Back when GM was going down the tubes, we heard an awful lot about a futuristic electric car that would save the company. The Chevy Volt finally has a price tag, and it’s set at a luxurious $41,000 (before a substantial tax rebate).
On a three-year lease, however, the Volt can be yours for $350 a month, keeping it competitive with the much cheaper (to buy) and hideous Nissan Leaf.

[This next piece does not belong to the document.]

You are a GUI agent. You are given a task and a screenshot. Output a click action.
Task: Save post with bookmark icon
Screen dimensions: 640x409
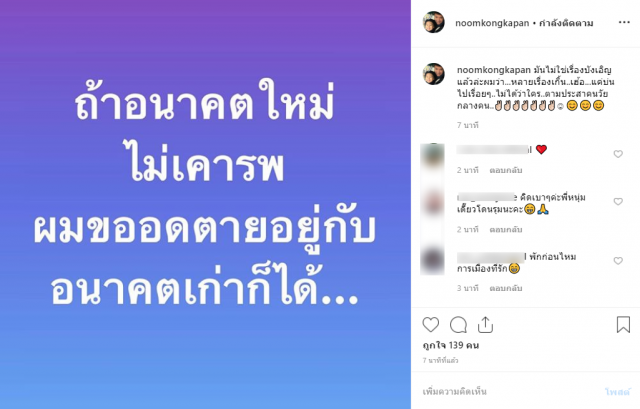pos(623,325)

Unlike the all-electric Leaf, the Volt can eat gas if you don’t get a chance to plug it in or you drive beyond its quoted 40-mile electric range. —PZS
General Motors’ recently hired vice-president for sales and marketing Joel Ewanick took the stage at the Plug-In 2010 conference in San Jose, CA today and finally revealed that the 2011 Chevrolet Volt will have a base price of $41,000 (including a $720 destination charge) before federal and state tax incentives. While GM hasn’t gone as aggressive as most people had hoped on the sticker price, the real deal appears to be the $350 per month for 36 months lease. That matches the monthly payment that Nissan is charging for the Leaf EV.

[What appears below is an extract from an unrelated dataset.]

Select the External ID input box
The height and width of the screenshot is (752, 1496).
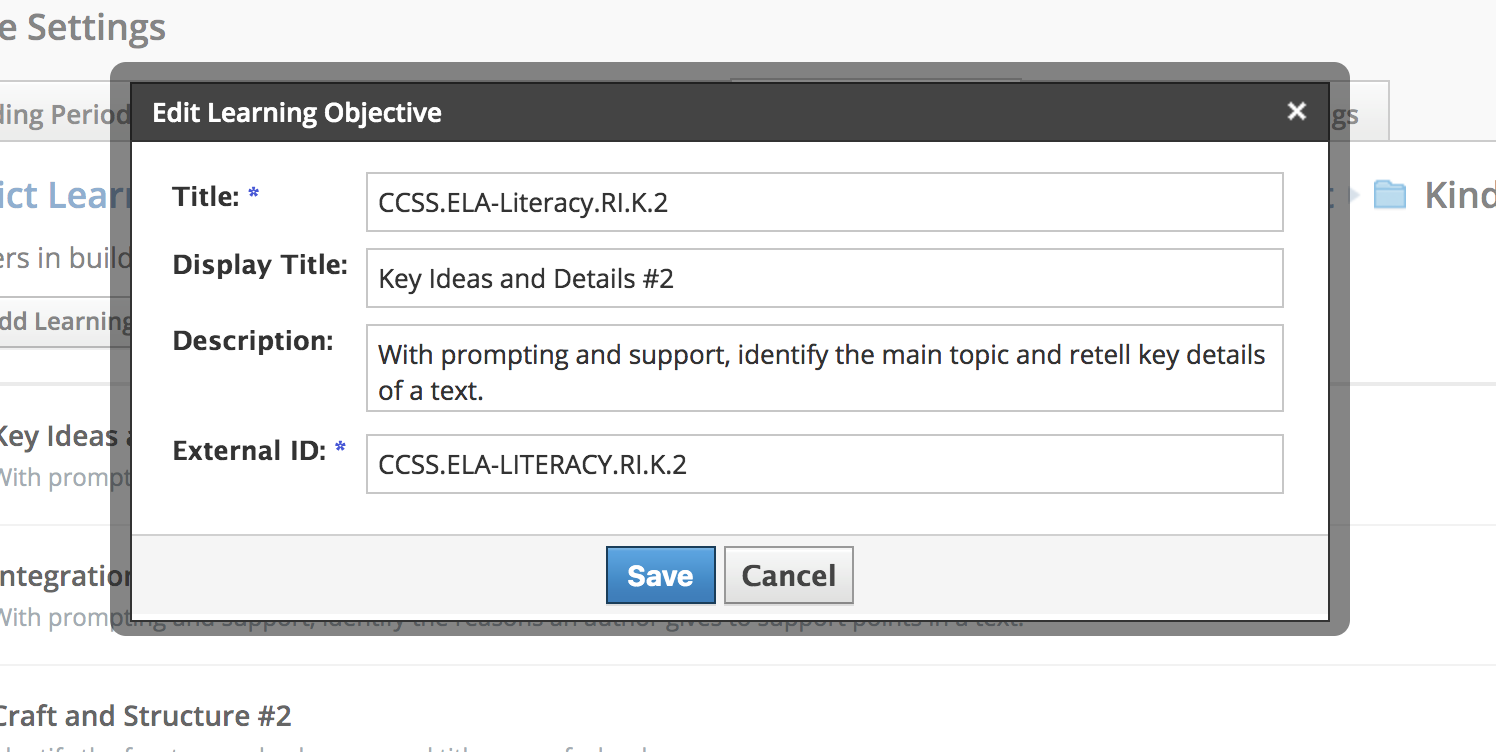coord(824,464)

The effective purchase price of the Volt will be cut to $33,500 with a $7,500 federal tax credit (hence the asterisk in the title), but buyers will have to finance the $41,000 and get the credit back on their next tax return. Lease customers will have the credit factored in to their payment. The Volt lease requires a $2,500 down payment (vs $2,000 for the Leaf), but GM is including a clause in the lease contract that allows leasers to buy the car at the end of their term so that the automaker don’t have another standoff with customers like it did with the all-electric EV1.